There's an opera out on the turnpike

The Last Five Years

Crit
What we have here is Sunset Boulevard, and the corpse face-down in the pool at the start is the relationship. The rest of the film is a chronologically scrambled lead-up to the fatal bullet.

Took me a while to concede that singing the story of a young couple in love and then not was more effective than speaking it, but it finally worked for me.

Jamie's dream of success as a novelist comes true in spades; Cathy's acting career is a constant struggle. And therein lies one force driving them apart. But it's a lot more complicated and real than that: she is delighted by his success, and is fine for a while being  part of his train, but how long can that last? And even as he continues to believe in her, how can she keep believing in herself, evidence to the contrary? And then there are the other women.
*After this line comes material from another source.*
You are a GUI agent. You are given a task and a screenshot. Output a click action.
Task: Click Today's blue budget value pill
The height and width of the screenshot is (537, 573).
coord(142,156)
The chronological skips have them challenged, then happy, then miserable and then happy again, with the payoff of the jumble on the heartbreaking finale. Both are wrong, both are right, and together they are depressingly doomed. Just your standard musical romance, I guess.

02 March 2015

Basque to the future

Laura B, back from our 51st almost state, has something to share with us:

Star Wars, Episode V: The Empire Strikes Back

Orange

Ocho apellidos vascos (Eight Basque surnames / Spanish affair)

San Juan, Puerto Rico
What do these two movies have in common? They’re the last examples of my paying $7.50 to see a movie in the theater. That’s it. I thought $7.50 was outrageous in 1980, but a super-bargain in 2015. Times change.
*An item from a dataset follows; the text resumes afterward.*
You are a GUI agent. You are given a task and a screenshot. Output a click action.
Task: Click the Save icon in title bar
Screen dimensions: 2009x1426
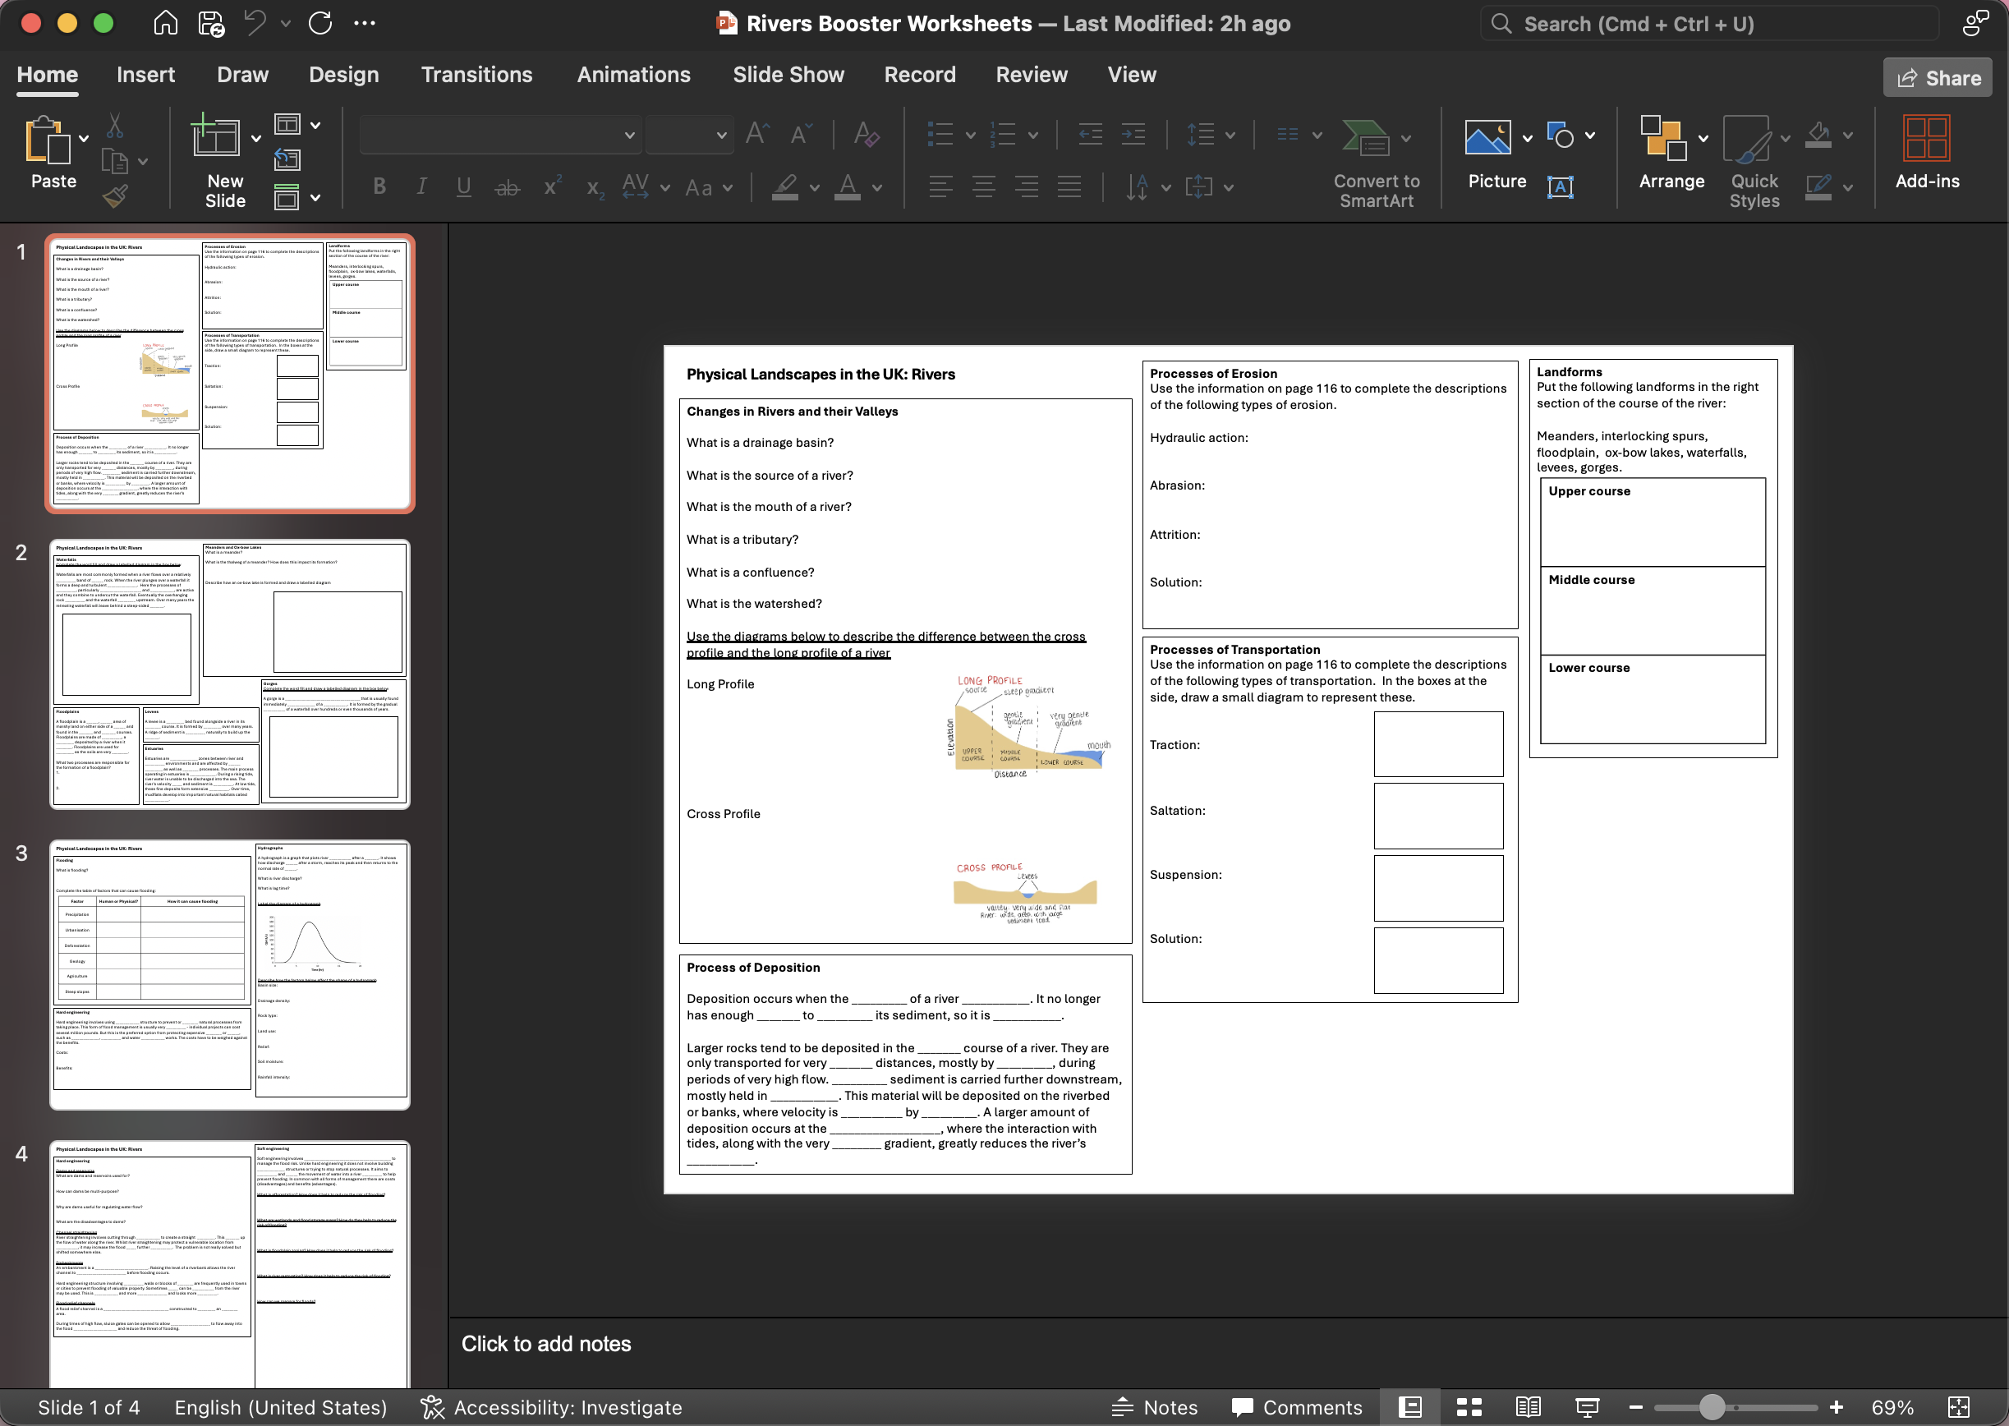(211, 23)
Ocho apellidos vascos translates as Eight Basque surnames. For some reason the movie powers changed the title to The Spanish Affair for the English-language audience. Annoying, but don’t let that stop you from seeing this film. It’s chock-full of stereotypes, but not what you’d expect.

The Spanish film reviewers were harsh in their criticism, thinking it too offensive for the general public. The Spanish audience LOVED it; I imagine from Bilbao to Gibraltar all sighed a collective breath of fresh air. What’s been hidden under years of post-Franco oppression (and let’s face it, Franco was pretty oppressive himself) is finally let loose for all to look at and laugh at.
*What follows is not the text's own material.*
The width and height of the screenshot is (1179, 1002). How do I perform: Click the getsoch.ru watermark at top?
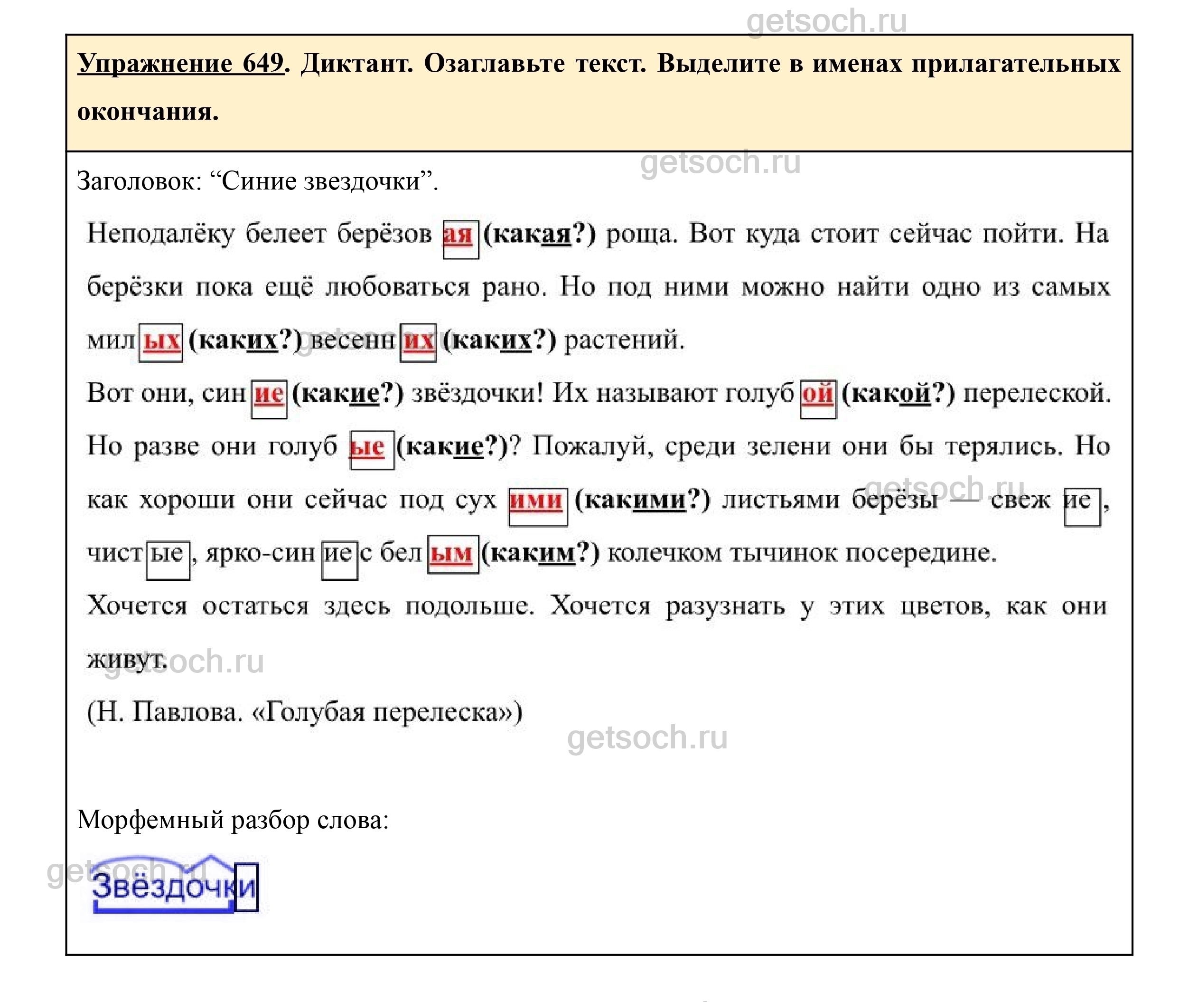click(x=826, y=22)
Amaia, jilted by her would-be husband, decides to head south to Seville to raise some hell. Rafa, a local who has never left Andalusia, falls. In a bit of a stalker fashion, he follows Amaia back to Euskadi, and the brawls and insults follow. It is hilarious to watch something so foreign, so disconnected, so distasteful unfold before your eyes. When the bigotry is not your own, it adds a level of understanding about your own held beliefs. If that doesn’t get you, the smoky sex scene will. I haven’t seen anything like that in the theater since before 1980, whoa.